* [Questions on the material]:
1. In the transcript of John McCain's remarks on Iraq, who does McCain name as the chairman of the Joint Chiefs of Staff?
2. Rewrite the transcript of John McCain's remarks on Iraq from "The bottom line" down to "of problem solving.", renaming every "Washington" as "the capital".
3. Go on with the transcript of John McCain's remarks on Iraq from where it stops.

* [Text segment]:
* * * * * * *
ROBERTS: Welcome back to the most news in the morning. With the election now a little more than three months away, we want to give you the information that you need to decide whom to vote for. So, every day we're going to play extended clips of the candidates in their own words talking about the issues. Here's what John McCain is saying about the war in Iraq.

SEN. JOHN MCCAIN (R), PRESIDENTIAL CANDIDATE: I spoke up against the administration for their mistakes in Iraq. I fought for the surge strategy that is going to bring our troops home with victory and with honor. And, by the way, I know we'll discuss this further, but this is the 31st day of July. And it's very likely that we may have the lowest casualties in the month of July than any time since the war began.

May I say, and may I say that every life is precious. Every wound is grievous. But it is a fact that this surge is succeeding. And I spoke - spoke against my party on this issue and was sometimes called disloyal. But I knew what we had to do. And I said at that time, and I'll say it again and again, I would much rather lose a political campaign than lose a war.

In Iraq, Senator Obama says he wants peace. But even today he opposes the surge strategy that succeed in Iraq and will succeed in Afghanistan. His policy of unconditional withdrawal, regardless of the facts on the ground, which our highest ranking military officer, Admiral Mullen, the chairman of the Joint Chiefs of Staff, said would be very dangerous. His policy could result in renewed violence and a third Iraq war. I hate war. I know it costs better than many. I'm going to end this war. But when I bring our troops home, they will come home with victory, leaving Iraq secured as a democratic ally in the Arab heart land.

The bottom line is that Senator Obama's words, for all their eloquence and passion, don't mean all that much. And that's the problem with Washington. It's not just the Bush administration. It's not just the democratic Congress. It's that everyone in Washington says whatever it takes to get elected or to secure the political future that they seek. If Senator Obama doesn't have the strength to speak openly and directly about how he will address the serious challenges confronting America, how will he be strong enough to really change Washington? We don't need another politician in Washington who puts self-interests and political expediency ahead of problem solving.
* * * * * * *
* [Extracted material]:
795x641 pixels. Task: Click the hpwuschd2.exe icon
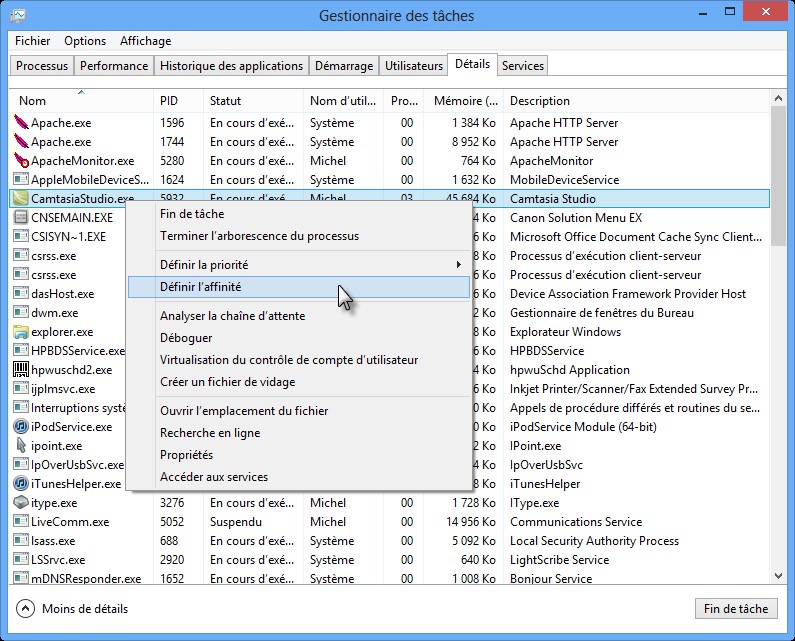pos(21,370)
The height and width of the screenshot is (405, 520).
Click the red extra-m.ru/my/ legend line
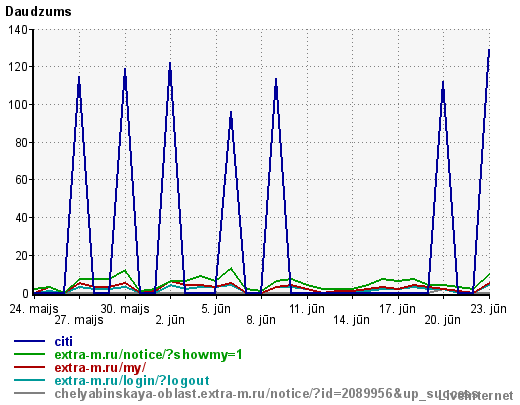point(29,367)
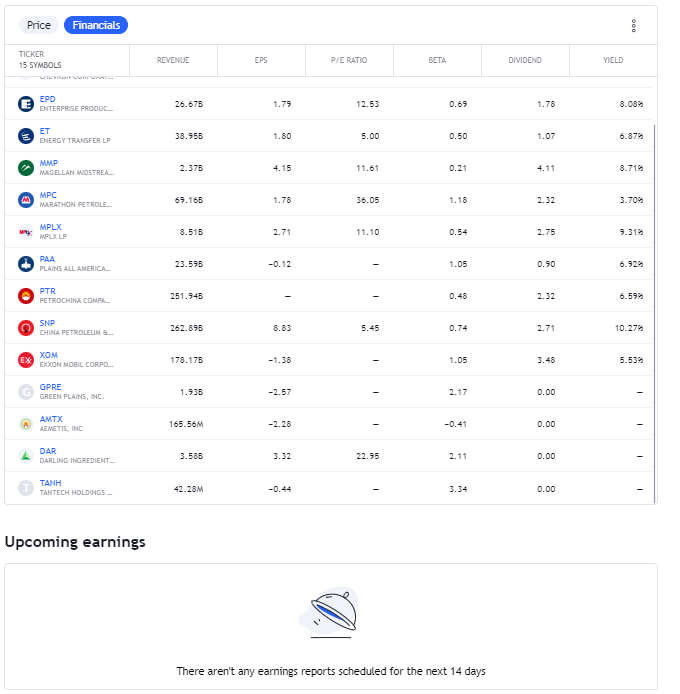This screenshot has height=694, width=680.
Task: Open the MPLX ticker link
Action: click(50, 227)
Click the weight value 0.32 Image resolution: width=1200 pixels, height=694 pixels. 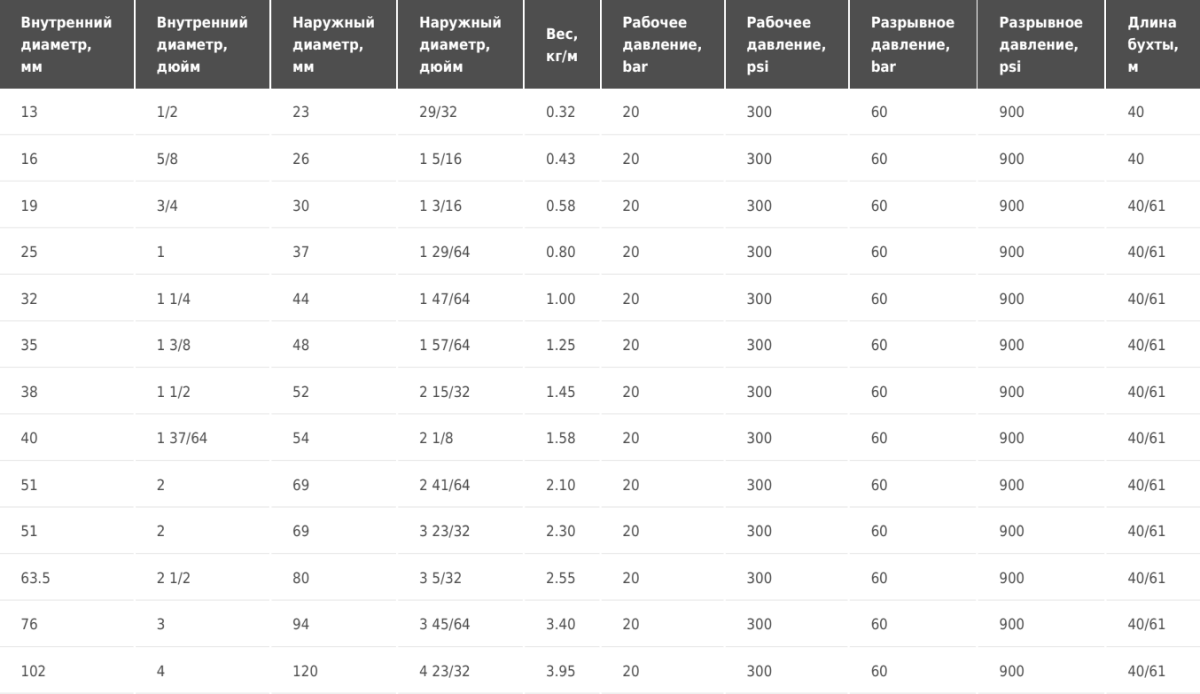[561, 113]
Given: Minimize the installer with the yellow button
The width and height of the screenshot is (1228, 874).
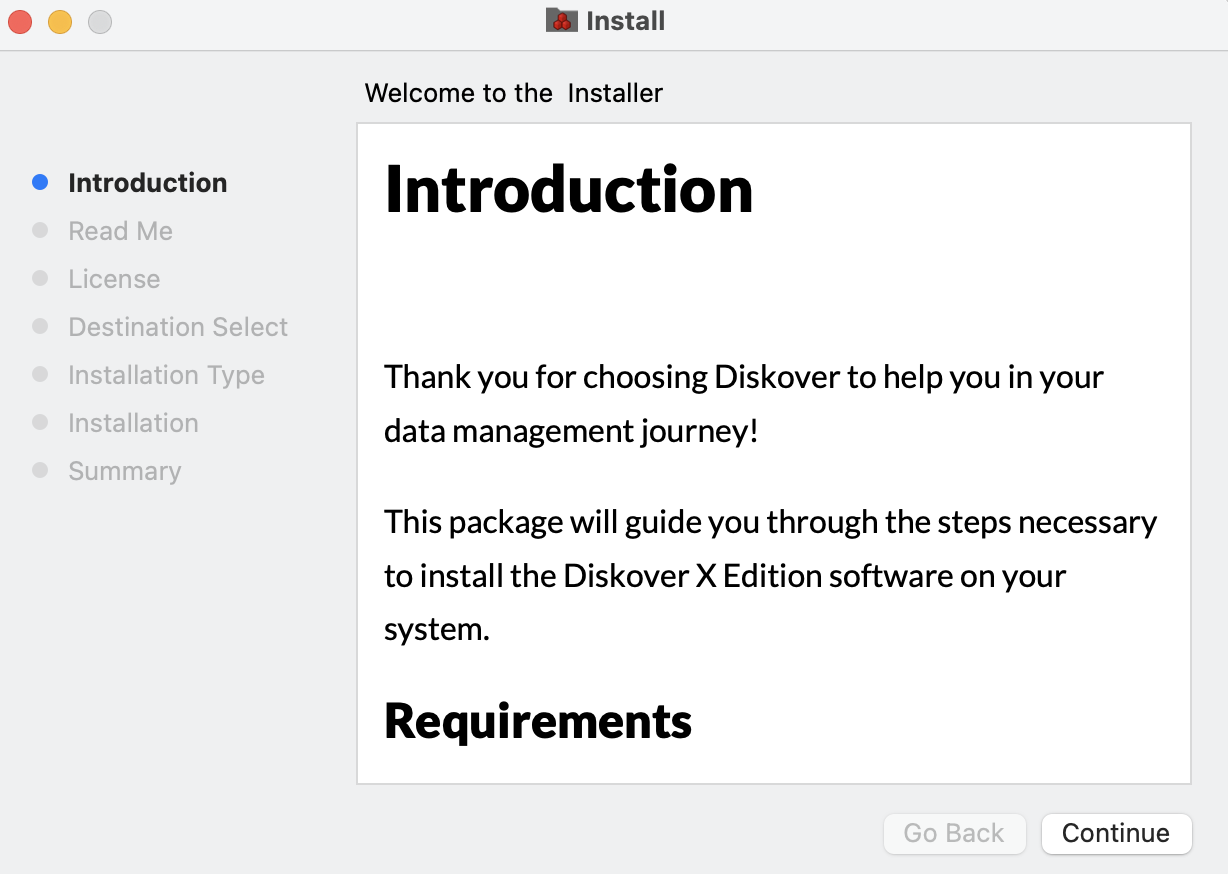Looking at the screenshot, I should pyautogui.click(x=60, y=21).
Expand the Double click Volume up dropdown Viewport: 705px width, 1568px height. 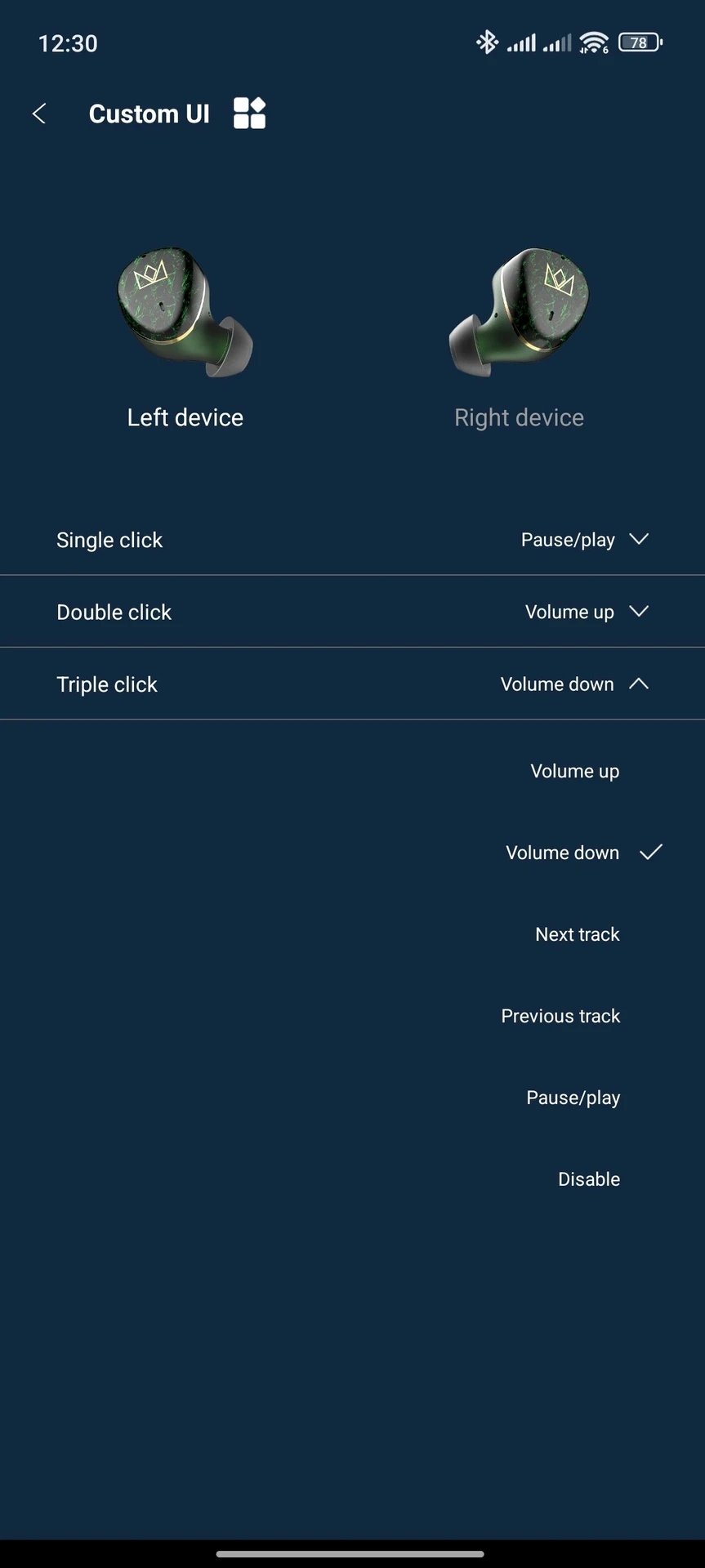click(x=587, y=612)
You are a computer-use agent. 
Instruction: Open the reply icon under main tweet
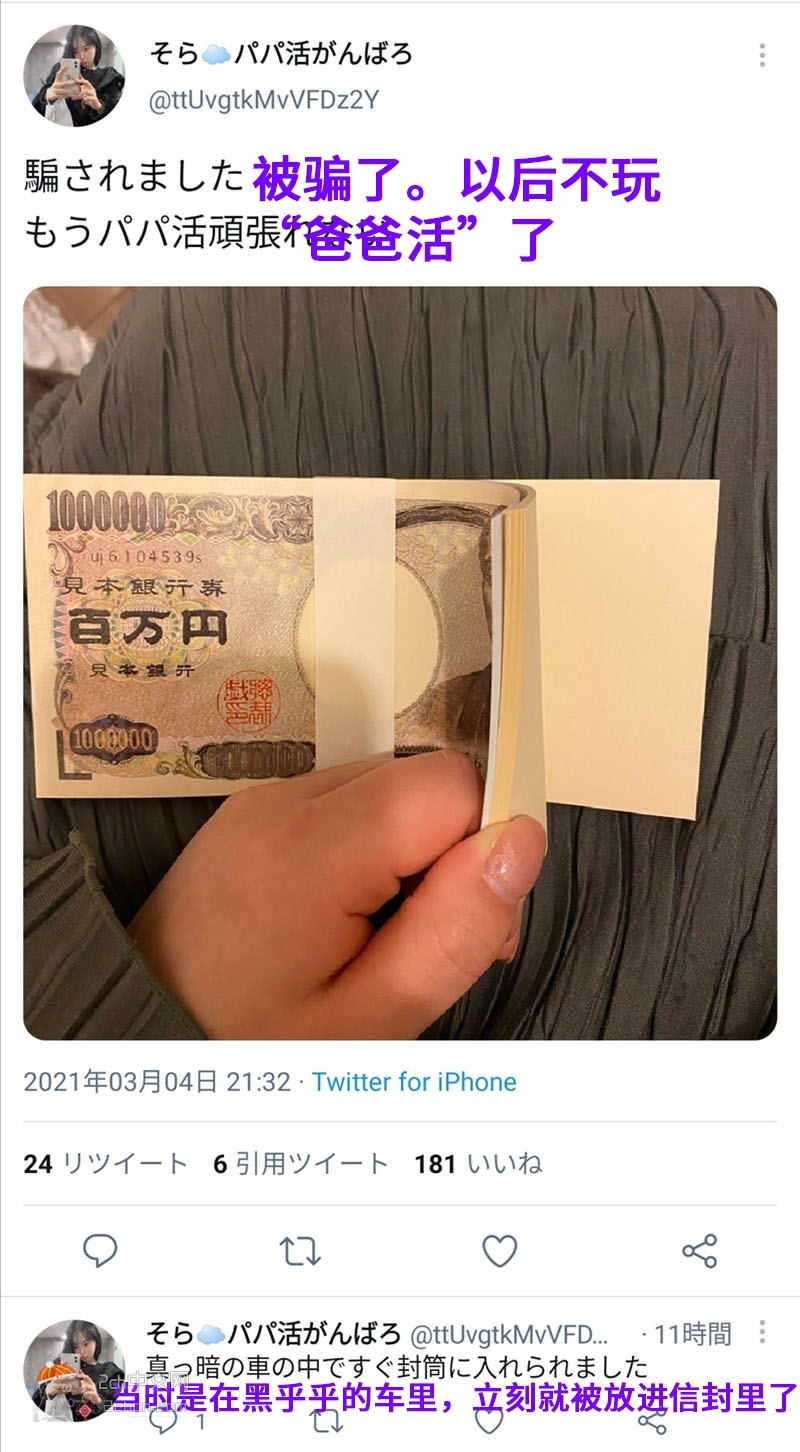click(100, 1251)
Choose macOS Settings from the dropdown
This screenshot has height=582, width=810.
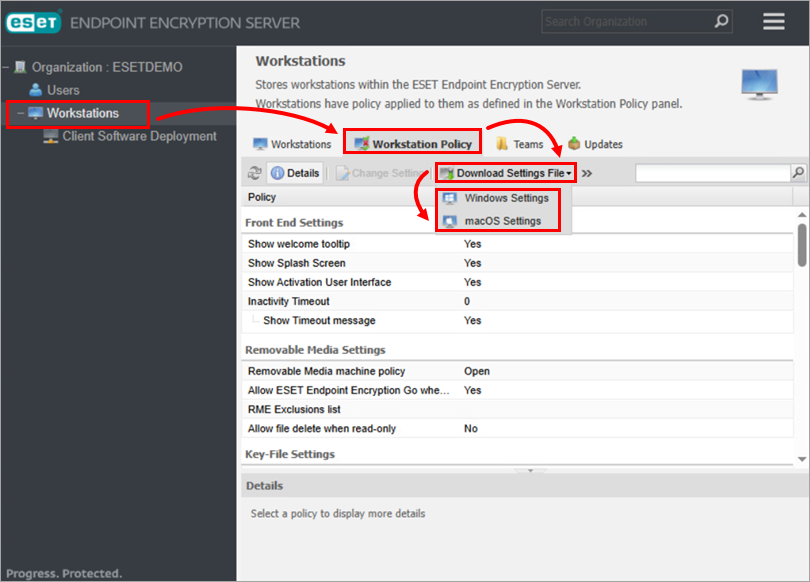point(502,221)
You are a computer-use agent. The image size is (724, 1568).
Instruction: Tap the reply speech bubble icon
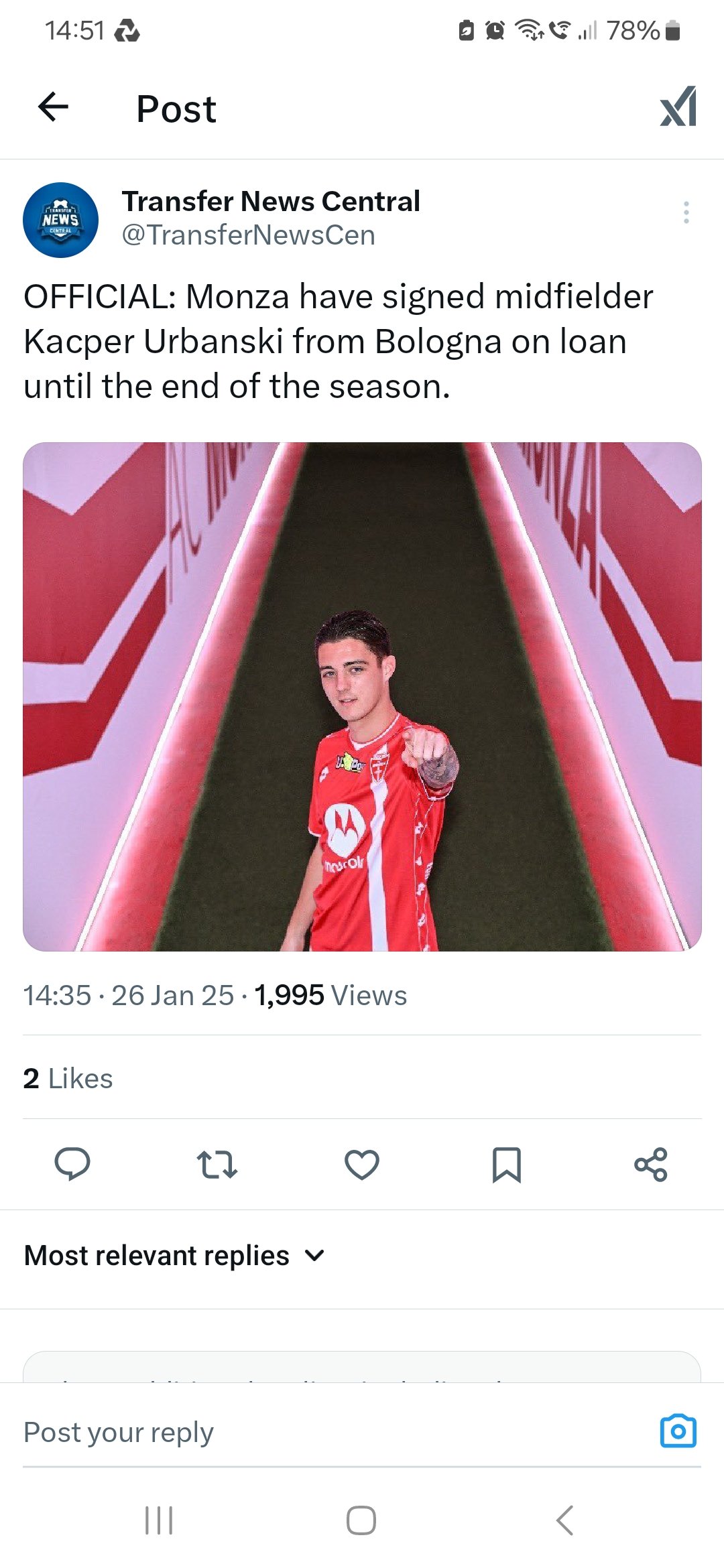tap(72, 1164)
* * * * * * *
* [Answers to the problems]:
1. Admiral Mullen

2.
The bottom line is that Senator Obama's words, for all their eloquence and passion, don't mean all that much. And that's the problem with the capital. It's not just the Bush administration. It's not just the democratic Congress. It's that everyone in the capital says whatever it takes to get elected or to secure the political future that they seek. If Senator Obama doesn't have the strength to speak openly and directly about how he will address the serious challenges confronting America, how will he be strong enough to really change the capital? We don't need another politician in the capital who puts self-interests and political expediency ahead of problem solving.

3.
We need to start putting the country's interest first and come together. Come together to keep American families safe. And help them realize their dreams for a better life.

(END VIDEO CLIP)

ROBERTS: John McCain in his own words this morning. And coming up in our next half hour, we're going to hear from Barack Obama. We'll hear what he has to say about the economy.

CHETRY: Imagine being awake during brain surgery. Dr. Sanjay Gupta takes us inside the O.R. as doctors talk to a patient as they're removing a tumor at the same time.

(COMMERCIAL BREAK)

ROBERTS: Opening up your skull while you are awake. It's an advanced form of brain surgery used to remove tumors. And it's helping doctors identify which parts of the brain control which functions of the body. Our chief medical correspondent and our resident neurosurgeon Dr. Sanjay Gupta is live in Atlanta for us. And he's taking us inside the O.R. this morning. Sanjay, this is the type of operation that Senator Ted Kennedy recently had, isn't it?

DR. SANJAY GUPTA, CNN CHIEF MEDICAL CORRESPONDENT: That's absolutely correct. An awake craniotomy, they call it. As you just pointed out, doing brain surgery while the patient is awake. There are certain parts of the brain that are considered eloquent. They are responsible for your strength. They are responsible for your speech. And the key is to not damage those parts of the brain while removing a tumor. So what they'll do often times is keep the patient awake and check the brain consistently and constantly while performing the operation. It is relatively rare, relatively new. We have exclusive some video from Methodist Hospital in Indianapolis.

A young man there was diagnosed with a tumor just a few months ago. He first had trouble reading a menu. That's how he came to diagnosis. We thought long and hard about whether or not to show you this video. It is pretty graphic, I I'll warn you in advance. But it's pretty incredible as well. Take a look.

(BEGIN VIDEOTAPE)

GUPTA (voice-over): His name is (Conner Lick). He's 19 years old, and he has a brain tumor. Because his tumor was located in such a delicate area of the brain, his doctors recommended he undergo brain surgery known as awake craniotomy with mapping.

DR. AARON COHEN, METHODIST HOSPITAL NEUROSURGEON: To be able to resect the tumor in the best fashion we should be able to find out where those critical functional areas are. That's why awake mapping makes sense.

GUPTA: The patient is heavily sedated but remains conscious. So the doctors can start to actually create a map on his brain. Once the skull cap is removed, that brain is exposed. Take a look at it. That's a functioning human brain. Pumping to the beat of the heart. And keep in mind, the patient is wide awake.

UNIDENTIFIED MALE: Are you OK, Conner?

CONNER LICK: Yes.

GUPTA: By stimulating certain areas of the brain and talking to the patient --

UNIDENTIFIED MALE: Conner, did you hear anything, feel anything?

CONNER LICK: No.

UNIDENTIFIED MALE: on, off.

GUPTA: The surgeon can tell which of those areas are sensitive and need to be avoided during the operation. Here they are creating the map of the brain. In Conner's case he remained awake through the entire procedure. Reading Kurt Vonnegut out loud while a section of his brain was completely exposed. If the doctors pressed on a sensitive area, Conner's reading would be affected, telling his surgeon, that's an area to avoid.

UNIDENTIFIED MALE: So you see how I stop stimulating. He can say the name, but before that he can't.

GUPTA: Once the brain is mapped, the surgeon starts to remove the tumor. Again, while the patient is still awake.

UNIDENTIFIED MALE: Your voice is shaking.

CONNER LICK: It's shaking.

UNIDENTIFIED MALE: Yes.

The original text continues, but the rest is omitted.